§ Work request:
In the records below, tally every line containing "computer". Report only the total.

§ Given data:
:::

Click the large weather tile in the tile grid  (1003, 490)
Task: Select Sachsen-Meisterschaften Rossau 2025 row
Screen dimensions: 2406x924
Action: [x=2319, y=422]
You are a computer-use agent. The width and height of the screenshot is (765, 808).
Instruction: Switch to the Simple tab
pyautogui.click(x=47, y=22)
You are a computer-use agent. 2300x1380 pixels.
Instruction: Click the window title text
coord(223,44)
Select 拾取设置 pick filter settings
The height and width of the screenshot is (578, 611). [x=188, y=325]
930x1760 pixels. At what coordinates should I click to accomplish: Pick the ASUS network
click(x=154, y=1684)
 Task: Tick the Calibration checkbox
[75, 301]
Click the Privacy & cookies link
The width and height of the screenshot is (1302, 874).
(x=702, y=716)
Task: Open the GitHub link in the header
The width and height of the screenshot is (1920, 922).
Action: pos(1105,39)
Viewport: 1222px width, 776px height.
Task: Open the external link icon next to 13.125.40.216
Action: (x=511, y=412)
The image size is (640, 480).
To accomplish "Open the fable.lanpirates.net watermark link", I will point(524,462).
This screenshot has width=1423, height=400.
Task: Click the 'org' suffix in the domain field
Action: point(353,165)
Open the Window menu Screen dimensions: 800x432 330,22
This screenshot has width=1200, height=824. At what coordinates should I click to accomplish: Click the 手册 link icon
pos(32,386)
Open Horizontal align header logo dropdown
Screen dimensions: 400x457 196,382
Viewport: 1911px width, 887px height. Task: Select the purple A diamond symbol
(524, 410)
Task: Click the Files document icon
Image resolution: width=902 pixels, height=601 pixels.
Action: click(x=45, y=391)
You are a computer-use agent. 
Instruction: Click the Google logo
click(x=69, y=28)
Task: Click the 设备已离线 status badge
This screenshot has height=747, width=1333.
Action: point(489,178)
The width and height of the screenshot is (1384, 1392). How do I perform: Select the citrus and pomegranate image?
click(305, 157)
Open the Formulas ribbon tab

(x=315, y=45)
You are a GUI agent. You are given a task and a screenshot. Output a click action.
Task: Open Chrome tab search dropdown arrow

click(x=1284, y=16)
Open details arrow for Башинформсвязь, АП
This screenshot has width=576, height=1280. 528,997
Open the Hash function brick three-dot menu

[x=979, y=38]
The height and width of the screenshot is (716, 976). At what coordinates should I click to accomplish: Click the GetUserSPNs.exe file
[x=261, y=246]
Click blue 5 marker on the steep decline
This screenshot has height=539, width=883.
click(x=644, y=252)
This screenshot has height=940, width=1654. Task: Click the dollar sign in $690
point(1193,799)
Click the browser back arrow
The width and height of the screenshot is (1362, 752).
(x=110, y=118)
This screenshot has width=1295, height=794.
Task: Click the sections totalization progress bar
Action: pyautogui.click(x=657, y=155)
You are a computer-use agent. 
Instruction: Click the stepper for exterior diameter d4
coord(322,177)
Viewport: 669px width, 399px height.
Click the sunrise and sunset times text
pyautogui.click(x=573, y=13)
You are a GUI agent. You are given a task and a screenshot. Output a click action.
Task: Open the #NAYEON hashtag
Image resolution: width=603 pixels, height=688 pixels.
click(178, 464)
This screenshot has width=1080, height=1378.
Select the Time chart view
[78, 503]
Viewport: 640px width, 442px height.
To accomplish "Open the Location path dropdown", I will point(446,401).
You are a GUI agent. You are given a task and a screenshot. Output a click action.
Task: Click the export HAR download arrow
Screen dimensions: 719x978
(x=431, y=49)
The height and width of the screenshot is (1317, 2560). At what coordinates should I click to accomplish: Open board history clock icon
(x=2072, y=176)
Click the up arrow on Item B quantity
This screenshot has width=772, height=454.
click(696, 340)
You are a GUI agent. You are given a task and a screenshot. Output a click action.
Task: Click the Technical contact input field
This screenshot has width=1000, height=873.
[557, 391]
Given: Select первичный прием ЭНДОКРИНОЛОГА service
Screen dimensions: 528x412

:::

§ Solution to the problem:
4